Advancing the synthesis of bimetallic nanoparticles, we attempted to make AgCuPt trimetallic nanoparticles by using the present synthetic method. Synthesized AgCuPt nanoparticles had a spherical shape with an average size of 32.89 ± 4.35 nm (Figure 4a,b). The AgCuPt nanoparticles were composed of 67.6 at. % Cu, 22.2 at. % Ag, and 10.2 at. % Pt, respectively (Figure S13). EDS mapping images reveals that AgCuPt nanoparticles had a core-shell structure with an Ag core and CuPt bimetallic shell, unlike bimetallic nanoparticles (Figure 4c). We thought that Cu and Pt would be reduced after the reduction of Ag, due to the difference of the reduction potentials between Ag, Cu, and Pt precursors (standard reduction potentials were Ag⁺/Ag (0.80 V), Cu²⁺/Cu (0.34 V), and PtCl₄^2-/Pt (0.73 V), respectively). XRD analysis also shows the presence of two major crystal structures in the AgCuPt nanoparticles: fcc Ag (Fm3m; a = 4.086 Å; JCPDS #04-0783) and fcc Cu (Fm3m; a = 3.615 Å; JCPDS #04-0836) (Figure 4d). The XRD peaks of Cu were slightly left-shifted, demonstrating that it was a CuPt alloy structure. Similar to CuPt-10, due to alloy formation, the lattice distance of shell CuPt was 2.18 Å (Figure S14). The ICP showed that the yield of Cu was 58.7%, Ag was 96.4%, and Pt was 88.7%, respectively.
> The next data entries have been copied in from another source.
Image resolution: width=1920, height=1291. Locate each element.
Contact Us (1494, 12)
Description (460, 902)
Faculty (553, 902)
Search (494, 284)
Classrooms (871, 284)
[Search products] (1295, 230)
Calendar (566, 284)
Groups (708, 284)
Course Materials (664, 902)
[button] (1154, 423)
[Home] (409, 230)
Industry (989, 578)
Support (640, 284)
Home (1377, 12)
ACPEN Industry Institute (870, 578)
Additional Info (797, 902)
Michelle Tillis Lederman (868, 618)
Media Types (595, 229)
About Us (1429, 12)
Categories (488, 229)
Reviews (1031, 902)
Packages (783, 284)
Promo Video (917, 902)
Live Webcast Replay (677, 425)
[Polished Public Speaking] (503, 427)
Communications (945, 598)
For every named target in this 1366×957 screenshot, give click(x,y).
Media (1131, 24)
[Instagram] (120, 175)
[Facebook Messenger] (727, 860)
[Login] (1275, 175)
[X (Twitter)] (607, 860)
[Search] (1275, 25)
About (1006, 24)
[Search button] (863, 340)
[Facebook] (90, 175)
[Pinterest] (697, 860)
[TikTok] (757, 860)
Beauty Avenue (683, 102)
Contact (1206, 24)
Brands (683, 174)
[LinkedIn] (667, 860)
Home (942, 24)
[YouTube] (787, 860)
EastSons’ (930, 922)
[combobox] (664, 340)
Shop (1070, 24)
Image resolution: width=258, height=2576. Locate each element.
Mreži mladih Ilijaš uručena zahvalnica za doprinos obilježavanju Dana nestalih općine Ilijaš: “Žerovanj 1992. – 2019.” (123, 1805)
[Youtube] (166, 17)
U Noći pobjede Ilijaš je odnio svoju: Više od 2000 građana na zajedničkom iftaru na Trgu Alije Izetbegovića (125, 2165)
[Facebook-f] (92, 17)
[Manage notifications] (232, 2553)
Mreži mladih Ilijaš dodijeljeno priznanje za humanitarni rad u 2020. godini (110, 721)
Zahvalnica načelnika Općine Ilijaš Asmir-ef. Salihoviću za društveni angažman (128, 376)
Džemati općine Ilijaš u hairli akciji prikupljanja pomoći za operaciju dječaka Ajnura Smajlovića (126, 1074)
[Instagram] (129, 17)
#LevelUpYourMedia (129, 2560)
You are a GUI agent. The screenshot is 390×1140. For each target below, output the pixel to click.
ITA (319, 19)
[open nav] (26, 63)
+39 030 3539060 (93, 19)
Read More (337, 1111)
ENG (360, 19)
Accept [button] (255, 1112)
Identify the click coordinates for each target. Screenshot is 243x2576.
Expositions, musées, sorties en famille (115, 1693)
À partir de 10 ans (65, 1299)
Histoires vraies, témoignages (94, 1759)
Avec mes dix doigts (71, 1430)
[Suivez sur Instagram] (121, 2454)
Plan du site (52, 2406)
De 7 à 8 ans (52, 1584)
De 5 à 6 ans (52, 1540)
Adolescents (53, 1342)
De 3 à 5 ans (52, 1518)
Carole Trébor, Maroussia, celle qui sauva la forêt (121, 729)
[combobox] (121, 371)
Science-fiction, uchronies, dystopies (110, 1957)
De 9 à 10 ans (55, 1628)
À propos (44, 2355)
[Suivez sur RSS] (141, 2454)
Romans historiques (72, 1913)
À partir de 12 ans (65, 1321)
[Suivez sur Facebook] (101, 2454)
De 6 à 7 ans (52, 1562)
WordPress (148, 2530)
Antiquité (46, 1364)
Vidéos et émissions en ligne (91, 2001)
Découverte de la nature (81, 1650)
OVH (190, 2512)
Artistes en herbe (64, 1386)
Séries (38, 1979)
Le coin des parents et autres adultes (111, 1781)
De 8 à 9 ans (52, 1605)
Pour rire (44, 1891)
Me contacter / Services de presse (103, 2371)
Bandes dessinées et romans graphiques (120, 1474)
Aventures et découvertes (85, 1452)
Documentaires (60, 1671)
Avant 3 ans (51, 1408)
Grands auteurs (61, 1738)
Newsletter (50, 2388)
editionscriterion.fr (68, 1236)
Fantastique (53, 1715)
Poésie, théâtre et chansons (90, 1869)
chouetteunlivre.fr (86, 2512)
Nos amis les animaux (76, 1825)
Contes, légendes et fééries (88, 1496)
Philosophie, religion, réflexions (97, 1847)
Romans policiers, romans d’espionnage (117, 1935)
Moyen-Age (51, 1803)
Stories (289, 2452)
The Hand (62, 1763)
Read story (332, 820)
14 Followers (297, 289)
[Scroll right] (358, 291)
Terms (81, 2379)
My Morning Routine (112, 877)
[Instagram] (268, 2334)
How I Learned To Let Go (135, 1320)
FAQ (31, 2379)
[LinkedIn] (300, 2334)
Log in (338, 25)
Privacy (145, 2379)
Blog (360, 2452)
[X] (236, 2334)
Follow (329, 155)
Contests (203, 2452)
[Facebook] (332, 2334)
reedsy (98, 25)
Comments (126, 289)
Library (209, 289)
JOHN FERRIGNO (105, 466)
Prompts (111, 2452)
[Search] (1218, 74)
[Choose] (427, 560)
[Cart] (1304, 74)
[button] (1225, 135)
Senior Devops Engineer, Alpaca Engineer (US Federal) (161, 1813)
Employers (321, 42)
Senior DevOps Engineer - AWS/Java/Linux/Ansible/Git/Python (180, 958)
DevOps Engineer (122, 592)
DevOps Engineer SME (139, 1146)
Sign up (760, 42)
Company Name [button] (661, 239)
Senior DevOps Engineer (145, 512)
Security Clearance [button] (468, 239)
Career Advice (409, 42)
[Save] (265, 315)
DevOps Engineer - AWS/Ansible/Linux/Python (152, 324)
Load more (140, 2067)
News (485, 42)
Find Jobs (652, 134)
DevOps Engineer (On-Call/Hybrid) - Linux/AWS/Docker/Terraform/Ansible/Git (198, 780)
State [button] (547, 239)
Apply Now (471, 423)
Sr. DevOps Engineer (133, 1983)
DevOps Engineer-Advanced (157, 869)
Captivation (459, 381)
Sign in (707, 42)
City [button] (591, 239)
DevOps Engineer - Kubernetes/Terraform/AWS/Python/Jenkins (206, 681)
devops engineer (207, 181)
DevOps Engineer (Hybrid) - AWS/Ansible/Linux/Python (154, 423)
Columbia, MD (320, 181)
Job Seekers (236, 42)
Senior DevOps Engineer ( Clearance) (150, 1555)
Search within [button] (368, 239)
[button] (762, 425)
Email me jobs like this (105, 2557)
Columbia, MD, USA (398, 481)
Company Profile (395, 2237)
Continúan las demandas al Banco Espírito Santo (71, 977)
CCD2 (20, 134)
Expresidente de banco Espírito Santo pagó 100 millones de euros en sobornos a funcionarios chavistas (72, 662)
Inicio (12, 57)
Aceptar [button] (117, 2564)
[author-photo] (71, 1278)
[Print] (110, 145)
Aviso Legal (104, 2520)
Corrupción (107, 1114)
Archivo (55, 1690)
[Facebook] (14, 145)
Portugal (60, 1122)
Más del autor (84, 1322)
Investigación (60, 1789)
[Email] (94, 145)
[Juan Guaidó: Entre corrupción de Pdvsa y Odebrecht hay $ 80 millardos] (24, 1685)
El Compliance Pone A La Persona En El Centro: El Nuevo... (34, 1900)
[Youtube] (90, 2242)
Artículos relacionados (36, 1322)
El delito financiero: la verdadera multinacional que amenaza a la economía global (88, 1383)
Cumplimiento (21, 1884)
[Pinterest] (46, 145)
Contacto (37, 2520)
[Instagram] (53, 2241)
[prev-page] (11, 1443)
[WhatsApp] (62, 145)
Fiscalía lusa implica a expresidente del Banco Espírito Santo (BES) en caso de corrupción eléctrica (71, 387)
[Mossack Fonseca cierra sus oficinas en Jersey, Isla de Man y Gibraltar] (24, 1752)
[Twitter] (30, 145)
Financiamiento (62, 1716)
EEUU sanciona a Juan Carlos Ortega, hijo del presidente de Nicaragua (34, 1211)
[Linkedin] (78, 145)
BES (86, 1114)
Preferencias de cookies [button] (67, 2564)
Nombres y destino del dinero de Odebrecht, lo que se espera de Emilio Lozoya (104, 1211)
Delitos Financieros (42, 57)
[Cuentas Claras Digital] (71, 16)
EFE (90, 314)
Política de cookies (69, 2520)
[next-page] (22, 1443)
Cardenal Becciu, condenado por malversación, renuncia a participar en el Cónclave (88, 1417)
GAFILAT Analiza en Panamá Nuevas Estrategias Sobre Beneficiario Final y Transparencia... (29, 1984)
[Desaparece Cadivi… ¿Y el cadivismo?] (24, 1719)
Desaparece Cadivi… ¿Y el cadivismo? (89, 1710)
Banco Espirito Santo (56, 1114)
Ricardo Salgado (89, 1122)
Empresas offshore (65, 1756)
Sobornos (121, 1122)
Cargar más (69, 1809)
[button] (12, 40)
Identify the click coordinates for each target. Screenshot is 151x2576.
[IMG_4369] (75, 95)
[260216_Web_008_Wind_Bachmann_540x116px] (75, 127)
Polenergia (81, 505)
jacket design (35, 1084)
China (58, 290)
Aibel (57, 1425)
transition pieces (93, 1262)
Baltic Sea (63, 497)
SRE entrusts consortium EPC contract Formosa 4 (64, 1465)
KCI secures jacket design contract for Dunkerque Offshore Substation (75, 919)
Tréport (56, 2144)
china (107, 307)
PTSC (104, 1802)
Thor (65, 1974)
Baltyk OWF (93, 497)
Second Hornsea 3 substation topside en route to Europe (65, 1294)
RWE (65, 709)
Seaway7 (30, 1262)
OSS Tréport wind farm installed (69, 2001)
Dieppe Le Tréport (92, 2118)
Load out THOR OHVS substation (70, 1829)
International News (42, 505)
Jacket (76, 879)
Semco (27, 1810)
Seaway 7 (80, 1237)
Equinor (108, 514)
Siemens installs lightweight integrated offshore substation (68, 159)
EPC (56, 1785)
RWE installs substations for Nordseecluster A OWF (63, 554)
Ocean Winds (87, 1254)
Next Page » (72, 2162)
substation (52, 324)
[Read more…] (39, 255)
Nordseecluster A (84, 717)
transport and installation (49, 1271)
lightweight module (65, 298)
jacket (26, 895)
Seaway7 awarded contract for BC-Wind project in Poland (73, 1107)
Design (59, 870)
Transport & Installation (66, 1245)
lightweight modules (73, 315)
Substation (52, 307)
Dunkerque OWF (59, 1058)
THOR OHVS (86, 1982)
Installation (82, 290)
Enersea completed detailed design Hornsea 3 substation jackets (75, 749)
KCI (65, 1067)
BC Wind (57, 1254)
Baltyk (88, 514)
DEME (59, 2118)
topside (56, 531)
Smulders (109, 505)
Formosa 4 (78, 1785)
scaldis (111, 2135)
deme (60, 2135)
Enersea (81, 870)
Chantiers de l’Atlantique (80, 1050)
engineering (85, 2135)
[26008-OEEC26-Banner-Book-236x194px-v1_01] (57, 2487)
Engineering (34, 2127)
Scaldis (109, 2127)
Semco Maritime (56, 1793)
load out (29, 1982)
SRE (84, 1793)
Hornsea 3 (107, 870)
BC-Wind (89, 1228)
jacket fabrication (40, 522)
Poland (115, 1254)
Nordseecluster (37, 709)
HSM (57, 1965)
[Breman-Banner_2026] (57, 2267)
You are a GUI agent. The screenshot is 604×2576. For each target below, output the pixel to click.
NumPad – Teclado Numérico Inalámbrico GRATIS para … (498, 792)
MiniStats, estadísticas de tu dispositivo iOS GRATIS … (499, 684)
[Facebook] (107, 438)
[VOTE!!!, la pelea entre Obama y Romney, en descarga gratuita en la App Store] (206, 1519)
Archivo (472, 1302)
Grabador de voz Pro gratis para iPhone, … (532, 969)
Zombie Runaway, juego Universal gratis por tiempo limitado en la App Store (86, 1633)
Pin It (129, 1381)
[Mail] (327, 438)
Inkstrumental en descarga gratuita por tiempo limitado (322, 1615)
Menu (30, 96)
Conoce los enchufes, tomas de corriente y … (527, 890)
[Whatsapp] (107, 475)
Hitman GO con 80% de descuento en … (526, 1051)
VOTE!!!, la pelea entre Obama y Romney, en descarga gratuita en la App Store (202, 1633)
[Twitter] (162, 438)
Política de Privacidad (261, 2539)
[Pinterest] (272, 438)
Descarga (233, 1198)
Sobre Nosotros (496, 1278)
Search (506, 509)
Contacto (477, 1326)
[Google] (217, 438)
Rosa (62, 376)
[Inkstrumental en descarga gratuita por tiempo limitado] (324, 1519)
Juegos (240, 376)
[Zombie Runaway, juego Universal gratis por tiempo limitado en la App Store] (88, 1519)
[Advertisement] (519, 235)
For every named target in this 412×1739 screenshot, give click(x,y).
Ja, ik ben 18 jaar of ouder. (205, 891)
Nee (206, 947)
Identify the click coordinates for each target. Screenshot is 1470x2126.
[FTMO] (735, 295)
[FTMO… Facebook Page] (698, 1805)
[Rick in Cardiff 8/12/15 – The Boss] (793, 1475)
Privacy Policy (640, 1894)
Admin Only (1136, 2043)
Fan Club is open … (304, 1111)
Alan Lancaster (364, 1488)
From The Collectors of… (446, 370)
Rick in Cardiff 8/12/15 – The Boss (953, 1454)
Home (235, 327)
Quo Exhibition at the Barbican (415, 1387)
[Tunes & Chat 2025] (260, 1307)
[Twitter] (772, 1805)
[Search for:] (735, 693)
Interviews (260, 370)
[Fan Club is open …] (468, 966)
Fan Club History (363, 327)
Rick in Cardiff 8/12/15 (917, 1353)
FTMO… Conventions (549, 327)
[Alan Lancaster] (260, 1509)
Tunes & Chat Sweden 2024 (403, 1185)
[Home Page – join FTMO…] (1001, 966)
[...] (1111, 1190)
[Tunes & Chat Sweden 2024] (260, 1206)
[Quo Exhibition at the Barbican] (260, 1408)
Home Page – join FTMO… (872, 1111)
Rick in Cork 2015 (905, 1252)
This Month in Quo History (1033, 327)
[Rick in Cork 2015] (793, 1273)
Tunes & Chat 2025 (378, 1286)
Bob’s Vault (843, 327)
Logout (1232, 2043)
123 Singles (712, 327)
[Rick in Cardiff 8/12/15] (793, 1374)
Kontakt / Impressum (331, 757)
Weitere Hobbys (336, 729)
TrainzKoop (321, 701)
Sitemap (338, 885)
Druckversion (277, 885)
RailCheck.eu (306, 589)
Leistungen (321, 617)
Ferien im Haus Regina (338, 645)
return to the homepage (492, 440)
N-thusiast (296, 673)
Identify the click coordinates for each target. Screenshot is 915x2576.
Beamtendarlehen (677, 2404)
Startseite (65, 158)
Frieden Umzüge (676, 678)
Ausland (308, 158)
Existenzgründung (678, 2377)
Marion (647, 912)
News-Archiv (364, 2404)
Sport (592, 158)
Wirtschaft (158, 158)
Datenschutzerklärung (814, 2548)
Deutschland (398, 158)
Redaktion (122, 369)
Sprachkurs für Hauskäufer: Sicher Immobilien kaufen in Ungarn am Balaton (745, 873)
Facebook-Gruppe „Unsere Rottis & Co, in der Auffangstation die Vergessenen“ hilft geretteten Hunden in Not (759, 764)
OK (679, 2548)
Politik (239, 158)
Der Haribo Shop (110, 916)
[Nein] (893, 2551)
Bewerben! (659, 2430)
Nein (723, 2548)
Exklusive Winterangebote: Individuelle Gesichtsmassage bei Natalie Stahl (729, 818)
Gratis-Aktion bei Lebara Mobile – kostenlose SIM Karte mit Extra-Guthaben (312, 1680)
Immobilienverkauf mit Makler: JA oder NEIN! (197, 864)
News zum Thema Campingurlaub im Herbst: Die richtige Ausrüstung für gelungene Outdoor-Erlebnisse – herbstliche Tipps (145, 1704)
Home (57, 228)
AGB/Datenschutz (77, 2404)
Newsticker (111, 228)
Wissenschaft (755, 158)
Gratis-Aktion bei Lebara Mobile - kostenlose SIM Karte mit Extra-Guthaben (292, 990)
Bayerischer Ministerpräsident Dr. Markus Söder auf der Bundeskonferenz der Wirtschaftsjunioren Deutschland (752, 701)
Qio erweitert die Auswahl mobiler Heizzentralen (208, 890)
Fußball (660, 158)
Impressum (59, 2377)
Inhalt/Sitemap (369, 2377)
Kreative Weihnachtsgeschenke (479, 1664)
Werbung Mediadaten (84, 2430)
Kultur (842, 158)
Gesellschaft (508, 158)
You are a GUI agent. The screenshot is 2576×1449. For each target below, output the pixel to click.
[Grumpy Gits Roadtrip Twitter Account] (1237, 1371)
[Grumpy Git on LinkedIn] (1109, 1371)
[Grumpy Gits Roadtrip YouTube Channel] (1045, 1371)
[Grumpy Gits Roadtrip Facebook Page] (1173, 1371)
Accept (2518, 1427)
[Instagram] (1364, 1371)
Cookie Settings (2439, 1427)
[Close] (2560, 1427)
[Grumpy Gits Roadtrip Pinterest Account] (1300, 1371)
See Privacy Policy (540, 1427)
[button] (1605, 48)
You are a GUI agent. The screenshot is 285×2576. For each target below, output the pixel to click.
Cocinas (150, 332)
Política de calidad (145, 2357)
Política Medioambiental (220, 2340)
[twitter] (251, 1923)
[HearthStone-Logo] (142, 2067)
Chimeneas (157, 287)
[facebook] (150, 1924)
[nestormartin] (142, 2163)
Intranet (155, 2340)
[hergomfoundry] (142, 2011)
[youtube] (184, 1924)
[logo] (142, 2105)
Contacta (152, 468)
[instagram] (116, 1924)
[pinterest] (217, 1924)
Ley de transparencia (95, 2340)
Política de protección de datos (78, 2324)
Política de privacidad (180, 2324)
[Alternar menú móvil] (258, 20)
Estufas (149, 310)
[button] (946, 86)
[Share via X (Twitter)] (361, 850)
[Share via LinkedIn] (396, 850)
The stability of the nanoparticles in the solution is also an important factor for the application of nanoparticles. To know the dispersibility of the synthesized nanoparticles, we measured surface potential values of the nanoparticles using zeta potential analysis (Table S2). Due to the large number of amine groups in BPEI, all of the nanoparticles exhibited positive zeta potential values around 20–30 mV, indicating good dispersibility in water [29].

4. Conclusions

In this study, we successfully synthesized bi-metallic (AgPt, AgPd, and CuPt) and tri-metallic (AgCuPt) nanoparticles in an aqueous solution. Notably, the entire procedure was conducted through a facile co-reduction method within a short reaction time (10 min). We could easily control the composition of the nanoparticles by changing the ratio of the two components. We believe that this easy and simple technology to synthesize various multi-metallic noble metal nanoparticles in a short time can greatly contribute to the mass production of nanocatalysts. For their application, the synthesized AgPd and AgPt can be used to enhance catalysts in H₂O₂ generation, due to their modified electronic structure compared with individual Pd and Pt. In the case of Cu-based nanoparticles, CuPt and AgCuPt can have high catalytic activity in electrochemical CO₂ reduction. Therefore, we believe that our new synthetic route, with a lower cost and environmentally-friendly conditions, can be used to pave the way for diverse multi-metallic nanoparticles with enhanced catalytic performance.